**READING TEXT:**
============================================================

One could use a profiler, but why not just halt the program? [closed]

On Java servers it's always been a neat trick to do 2-3 quick Ctrl-Breakss in a row and get 2-3 threaddumps of all running threads. Simply looking at where all the threads "are" may extremely quickly pinpoint where your performance problems are.

This technique can reveal more performance problems in 2 minutes than any other technique I know of.


Because sometimes it works, and sometimes it gives you completely wrong answers. A profiler has a far better record of finding the right answer, and it usually gets there faster.


Doing this manually can't really be called "quick" or "effective", but there are several profiling tools which do this automatically; also known as statistical profiling.


Callstack sampling is a very useful technique for profiling, especially when looking at a large, complicated codebase that could be spending its time in any number of places. It has the advantage of measuring the CPU's usage by wall-clock time, which is what matters for interactivity, and getting callstacks with each sample lets you see why a function is being called. I use it a lot, but I use automated tools for it, such as Luke Stackwalker and OProfile and various hardware-vendor-supplied things.

The reason I prefer automated tools over manual sampling for the work I do is statistical power. Grabbing ten samples by hand is fine when you've got one function taking up 40% of runtime, because on average you'll get four samples in it, and always at least one. But you need more samples when you have a flat profile, with hundreds of leaf functions, none taking more than 1.5% of the runtime.

Say you have a lake with many different kinds of fish. If 40% of the fish in the lake are salmon (and 60% "everything else"), then you only need to catch ten fish to know there's a lot of salmon in the lake. But if you have hundreds of different species of fish, and each species is individually no more than 1%, you'll need to catch a lot more than ten fish to be able to say "this lake is 0.8% salmon and 0.6% trout."

Similarly in the games I work on, there are several major systems each of which call dozens of functions in hundreds of different entities, and all of this happens 60 times a second. Some of those functions' time funnels into common operations (like malloc), but most of it doesn't, and in any case there's no single leaf that occupies more than 1000 μs per frame.

============================================================

Pixel coordinate grounding data
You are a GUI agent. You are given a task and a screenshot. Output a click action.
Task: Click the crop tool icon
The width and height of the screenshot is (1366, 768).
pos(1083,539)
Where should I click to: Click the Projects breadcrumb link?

============================================================

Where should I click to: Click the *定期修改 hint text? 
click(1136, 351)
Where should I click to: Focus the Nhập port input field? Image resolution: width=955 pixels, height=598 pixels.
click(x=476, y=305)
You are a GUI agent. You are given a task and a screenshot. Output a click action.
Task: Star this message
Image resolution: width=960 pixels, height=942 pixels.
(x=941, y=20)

============================================================

**REQUIRED ACTION 1:**
In the profiling thread, which automated tools does one poster name for callstack sampling?
**REQUIRED ACTION 2:**
Rewrite the paragraph of the profiling thread that begins "Say you have a lake" as a short list.

**RESPONSE BOX 1:**
Luke Stackwalker, OProfile, and various hardware-vendor-supplied tools.

**RESPONSE BOX 2:**
- The lake holds many different kinds of fish.
- If 40% of the fish are salmon and 60% are everything else, catching ten fish is enough to know there is a lot of salmon.
- If there are hundreds of species, each no more than 1%, you need to catch far more than ten fish to say the lake is "0.8% salmon and 0.6% trout."